__WHAT IS EXPECTED__
Give the data again exactly, from its opening line through the line in which "Task: Regenerate the" appears.
========================================================================
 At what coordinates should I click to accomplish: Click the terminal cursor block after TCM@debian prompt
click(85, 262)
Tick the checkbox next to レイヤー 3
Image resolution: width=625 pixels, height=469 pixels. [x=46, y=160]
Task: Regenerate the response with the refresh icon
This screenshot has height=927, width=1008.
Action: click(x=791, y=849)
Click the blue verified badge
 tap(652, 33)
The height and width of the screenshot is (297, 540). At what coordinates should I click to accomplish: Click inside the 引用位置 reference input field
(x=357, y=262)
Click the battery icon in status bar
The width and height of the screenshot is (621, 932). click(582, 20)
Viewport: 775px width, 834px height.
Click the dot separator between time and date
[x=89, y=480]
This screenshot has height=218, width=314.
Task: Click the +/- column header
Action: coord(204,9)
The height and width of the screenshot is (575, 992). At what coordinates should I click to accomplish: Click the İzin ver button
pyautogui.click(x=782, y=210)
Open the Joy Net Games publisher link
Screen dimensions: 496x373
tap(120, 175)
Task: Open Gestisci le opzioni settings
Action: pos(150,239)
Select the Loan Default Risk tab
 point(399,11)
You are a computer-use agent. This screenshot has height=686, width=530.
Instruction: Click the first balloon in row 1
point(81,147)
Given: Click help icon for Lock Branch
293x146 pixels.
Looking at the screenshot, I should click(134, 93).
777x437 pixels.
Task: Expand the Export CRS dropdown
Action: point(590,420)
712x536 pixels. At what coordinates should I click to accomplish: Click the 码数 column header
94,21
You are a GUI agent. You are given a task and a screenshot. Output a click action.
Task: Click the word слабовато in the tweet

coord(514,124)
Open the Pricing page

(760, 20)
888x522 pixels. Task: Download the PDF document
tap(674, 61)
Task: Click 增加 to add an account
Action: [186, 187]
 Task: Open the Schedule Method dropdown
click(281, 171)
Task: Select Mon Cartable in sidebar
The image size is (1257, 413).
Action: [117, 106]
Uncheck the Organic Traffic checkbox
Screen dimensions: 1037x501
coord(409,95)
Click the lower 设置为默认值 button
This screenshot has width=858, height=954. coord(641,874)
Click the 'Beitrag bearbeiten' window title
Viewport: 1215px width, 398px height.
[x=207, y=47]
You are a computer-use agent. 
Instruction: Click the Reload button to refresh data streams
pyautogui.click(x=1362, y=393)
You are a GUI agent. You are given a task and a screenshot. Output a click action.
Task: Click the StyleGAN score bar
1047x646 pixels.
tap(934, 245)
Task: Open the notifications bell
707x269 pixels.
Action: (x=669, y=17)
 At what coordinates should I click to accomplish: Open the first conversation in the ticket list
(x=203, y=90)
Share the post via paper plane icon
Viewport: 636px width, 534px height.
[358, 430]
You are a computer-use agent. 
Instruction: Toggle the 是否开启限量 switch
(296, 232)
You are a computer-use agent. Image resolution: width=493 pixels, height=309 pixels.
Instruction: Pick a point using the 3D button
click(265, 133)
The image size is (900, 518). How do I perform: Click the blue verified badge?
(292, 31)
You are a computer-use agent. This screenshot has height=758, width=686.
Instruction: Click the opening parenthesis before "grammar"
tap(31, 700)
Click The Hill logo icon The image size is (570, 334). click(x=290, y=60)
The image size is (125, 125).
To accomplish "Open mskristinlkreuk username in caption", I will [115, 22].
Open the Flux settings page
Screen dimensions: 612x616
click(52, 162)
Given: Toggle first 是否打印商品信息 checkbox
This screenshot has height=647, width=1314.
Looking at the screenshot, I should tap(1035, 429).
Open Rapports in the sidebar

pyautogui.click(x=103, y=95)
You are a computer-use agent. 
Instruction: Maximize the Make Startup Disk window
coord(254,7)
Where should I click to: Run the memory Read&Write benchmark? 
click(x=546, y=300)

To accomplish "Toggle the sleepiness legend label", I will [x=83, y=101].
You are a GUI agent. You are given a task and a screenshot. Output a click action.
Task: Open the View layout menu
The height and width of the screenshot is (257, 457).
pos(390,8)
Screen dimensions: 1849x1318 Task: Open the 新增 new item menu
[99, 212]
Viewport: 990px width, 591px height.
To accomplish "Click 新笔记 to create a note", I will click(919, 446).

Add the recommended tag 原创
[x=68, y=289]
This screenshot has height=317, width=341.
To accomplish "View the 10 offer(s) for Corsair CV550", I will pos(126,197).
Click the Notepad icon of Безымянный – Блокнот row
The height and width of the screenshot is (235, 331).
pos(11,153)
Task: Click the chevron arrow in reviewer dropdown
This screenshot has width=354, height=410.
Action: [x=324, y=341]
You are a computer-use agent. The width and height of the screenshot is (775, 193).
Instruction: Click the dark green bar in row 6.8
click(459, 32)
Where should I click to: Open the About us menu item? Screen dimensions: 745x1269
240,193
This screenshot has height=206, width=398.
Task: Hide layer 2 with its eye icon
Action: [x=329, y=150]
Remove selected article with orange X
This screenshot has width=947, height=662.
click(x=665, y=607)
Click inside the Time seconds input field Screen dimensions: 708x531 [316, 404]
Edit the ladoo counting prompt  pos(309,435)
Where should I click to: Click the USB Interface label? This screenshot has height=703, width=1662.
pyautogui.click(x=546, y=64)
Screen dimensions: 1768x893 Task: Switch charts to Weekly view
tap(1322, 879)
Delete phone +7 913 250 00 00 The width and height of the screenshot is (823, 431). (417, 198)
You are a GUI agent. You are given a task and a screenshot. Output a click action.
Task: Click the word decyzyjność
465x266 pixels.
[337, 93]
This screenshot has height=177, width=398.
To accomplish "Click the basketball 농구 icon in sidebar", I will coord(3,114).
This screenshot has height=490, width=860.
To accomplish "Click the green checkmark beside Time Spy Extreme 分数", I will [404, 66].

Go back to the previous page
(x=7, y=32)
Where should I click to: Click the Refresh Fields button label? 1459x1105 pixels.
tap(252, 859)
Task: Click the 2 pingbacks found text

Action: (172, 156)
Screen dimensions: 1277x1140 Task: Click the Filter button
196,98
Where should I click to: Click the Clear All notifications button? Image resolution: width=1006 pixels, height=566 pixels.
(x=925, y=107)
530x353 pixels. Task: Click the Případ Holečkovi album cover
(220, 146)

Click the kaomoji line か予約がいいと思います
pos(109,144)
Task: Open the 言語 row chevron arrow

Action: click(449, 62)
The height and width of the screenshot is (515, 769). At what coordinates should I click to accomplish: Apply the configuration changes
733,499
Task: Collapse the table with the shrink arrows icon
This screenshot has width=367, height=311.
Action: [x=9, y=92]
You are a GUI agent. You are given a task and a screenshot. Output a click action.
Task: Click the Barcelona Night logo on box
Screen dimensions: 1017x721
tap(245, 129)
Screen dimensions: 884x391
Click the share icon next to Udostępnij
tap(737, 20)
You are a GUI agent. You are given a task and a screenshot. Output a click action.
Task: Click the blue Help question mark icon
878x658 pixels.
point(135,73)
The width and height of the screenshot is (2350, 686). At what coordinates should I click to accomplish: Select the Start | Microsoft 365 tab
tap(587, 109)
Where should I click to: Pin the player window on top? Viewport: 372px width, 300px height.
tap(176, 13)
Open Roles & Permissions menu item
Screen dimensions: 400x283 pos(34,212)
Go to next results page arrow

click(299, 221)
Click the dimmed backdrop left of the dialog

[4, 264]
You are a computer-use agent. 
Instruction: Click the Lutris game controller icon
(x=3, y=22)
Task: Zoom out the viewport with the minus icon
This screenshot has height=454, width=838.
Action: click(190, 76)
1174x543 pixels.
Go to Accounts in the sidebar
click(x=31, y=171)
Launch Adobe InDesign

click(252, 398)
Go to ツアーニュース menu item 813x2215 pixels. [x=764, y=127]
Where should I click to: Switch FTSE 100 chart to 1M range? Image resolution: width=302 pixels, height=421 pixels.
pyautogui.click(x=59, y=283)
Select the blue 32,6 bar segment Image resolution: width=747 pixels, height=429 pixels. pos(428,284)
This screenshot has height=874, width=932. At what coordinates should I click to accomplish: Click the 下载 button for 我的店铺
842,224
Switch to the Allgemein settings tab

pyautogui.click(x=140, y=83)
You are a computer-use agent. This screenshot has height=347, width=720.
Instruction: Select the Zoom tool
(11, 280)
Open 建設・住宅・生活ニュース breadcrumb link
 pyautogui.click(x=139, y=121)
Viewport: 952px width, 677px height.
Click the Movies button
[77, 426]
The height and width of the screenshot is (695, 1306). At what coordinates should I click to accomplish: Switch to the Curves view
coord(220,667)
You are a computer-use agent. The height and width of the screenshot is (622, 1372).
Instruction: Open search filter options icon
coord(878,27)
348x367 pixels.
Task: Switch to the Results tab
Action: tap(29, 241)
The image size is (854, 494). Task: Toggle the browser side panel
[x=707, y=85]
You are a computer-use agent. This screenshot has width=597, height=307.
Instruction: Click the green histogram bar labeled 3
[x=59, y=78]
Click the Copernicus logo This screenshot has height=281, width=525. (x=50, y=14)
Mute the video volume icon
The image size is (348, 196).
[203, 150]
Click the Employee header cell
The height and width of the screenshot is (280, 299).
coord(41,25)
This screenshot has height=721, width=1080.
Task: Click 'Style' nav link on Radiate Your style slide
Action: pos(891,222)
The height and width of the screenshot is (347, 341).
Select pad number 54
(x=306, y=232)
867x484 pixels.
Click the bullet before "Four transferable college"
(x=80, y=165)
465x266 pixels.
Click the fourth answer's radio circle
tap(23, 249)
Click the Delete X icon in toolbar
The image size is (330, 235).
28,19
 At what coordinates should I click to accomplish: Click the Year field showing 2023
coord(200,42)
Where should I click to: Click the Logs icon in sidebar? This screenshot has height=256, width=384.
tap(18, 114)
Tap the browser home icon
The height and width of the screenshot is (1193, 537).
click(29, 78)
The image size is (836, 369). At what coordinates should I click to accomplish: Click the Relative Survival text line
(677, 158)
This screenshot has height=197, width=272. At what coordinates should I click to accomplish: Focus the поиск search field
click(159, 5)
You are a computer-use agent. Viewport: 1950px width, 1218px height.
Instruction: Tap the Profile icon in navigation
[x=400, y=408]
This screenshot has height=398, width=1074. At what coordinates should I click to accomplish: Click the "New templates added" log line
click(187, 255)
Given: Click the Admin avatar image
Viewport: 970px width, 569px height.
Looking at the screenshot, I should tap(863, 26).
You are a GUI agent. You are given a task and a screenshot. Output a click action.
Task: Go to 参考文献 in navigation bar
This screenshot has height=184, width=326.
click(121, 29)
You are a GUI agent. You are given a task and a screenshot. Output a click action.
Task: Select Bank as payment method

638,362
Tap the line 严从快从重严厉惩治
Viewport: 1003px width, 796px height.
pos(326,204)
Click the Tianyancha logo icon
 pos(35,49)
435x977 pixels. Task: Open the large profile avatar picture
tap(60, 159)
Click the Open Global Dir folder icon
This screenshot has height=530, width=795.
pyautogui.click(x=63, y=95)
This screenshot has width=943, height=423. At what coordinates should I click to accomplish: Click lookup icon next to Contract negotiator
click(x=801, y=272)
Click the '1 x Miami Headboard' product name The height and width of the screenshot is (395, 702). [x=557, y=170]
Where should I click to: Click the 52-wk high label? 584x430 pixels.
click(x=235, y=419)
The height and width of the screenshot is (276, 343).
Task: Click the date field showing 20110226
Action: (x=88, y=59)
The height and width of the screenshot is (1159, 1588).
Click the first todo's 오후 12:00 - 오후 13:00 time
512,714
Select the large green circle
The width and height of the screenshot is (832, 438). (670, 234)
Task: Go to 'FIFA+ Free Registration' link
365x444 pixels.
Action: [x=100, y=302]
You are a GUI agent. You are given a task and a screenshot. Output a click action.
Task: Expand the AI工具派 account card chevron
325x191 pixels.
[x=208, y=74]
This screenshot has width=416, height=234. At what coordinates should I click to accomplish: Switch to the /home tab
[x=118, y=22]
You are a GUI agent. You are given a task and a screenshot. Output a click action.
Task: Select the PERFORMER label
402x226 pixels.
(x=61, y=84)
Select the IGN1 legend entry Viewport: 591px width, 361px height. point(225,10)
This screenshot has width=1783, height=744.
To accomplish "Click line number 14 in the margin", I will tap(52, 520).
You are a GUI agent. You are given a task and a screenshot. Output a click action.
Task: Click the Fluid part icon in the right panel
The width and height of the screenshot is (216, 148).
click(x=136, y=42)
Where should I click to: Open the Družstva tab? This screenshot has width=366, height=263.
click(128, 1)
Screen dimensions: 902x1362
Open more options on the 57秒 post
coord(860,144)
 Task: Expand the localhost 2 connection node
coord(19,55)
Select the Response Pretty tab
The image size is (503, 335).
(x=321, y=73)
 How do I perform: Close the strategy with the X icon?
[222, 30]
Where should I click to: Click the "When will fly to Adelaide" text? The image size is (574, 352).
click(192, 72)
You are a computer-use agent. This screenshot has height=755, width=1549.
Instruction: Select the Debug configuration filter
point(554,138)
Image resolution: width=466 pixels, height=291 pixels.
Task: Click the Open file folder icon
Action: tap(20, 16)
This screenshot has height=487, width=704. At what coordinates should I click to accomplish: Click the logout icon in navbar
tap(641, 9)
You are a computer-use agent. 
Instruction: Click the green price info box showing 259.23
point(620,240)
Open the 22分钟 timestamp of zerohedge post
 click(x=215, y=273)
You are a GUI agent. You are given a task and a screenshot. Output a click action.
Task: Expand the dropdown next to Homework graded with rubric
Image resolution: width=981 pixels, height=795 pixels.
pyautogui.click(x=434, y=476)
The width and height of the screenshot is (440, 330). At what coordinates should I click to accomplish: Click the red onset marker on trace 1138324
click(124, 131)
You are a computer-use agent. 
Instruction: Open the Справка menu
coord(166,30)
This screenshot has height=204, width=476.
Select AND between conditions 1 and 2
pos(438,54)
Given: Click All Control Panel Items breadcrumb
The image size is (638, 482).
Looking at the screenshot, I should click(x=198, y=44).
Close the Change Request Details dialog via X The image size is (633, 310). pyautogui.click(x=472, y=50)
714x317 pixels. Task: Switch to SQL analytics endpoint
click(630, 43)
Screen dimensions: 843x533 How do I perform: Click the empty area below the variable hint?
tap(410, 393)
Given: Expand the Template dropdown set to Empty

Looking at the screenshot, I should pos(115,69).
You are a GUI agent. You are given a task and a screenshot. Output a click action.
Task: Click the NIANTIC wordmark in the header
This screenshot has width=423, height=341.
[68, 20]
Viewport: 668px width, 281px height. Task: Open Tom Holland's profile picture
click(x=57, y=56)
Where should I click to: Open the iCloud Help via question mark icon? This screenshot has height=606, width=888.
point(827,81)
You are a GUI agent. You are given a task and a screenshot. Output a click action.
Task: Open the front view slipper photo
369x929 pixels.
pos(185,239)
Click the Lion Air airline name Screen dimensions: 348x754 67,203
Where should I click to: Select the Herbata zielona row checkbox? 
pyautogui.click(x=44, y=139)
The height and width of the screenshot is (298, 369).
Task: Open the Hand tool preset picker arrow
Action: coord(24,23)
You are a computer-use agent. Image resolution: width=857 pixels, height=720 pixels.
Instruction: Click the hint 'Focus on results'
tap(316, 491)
========================================================================
__EXPECTED ANSWER__
 At what coordinates should I click to accomplish: Click the terminal cursor block after TCM@debian prompt
click(85, 262)
Tick the checkbox next to レイヤー 3
Image resolution: width=625 pixels, height=469 pixels. [x=46, y=160]
Task: Regenerate the response with the refresh icon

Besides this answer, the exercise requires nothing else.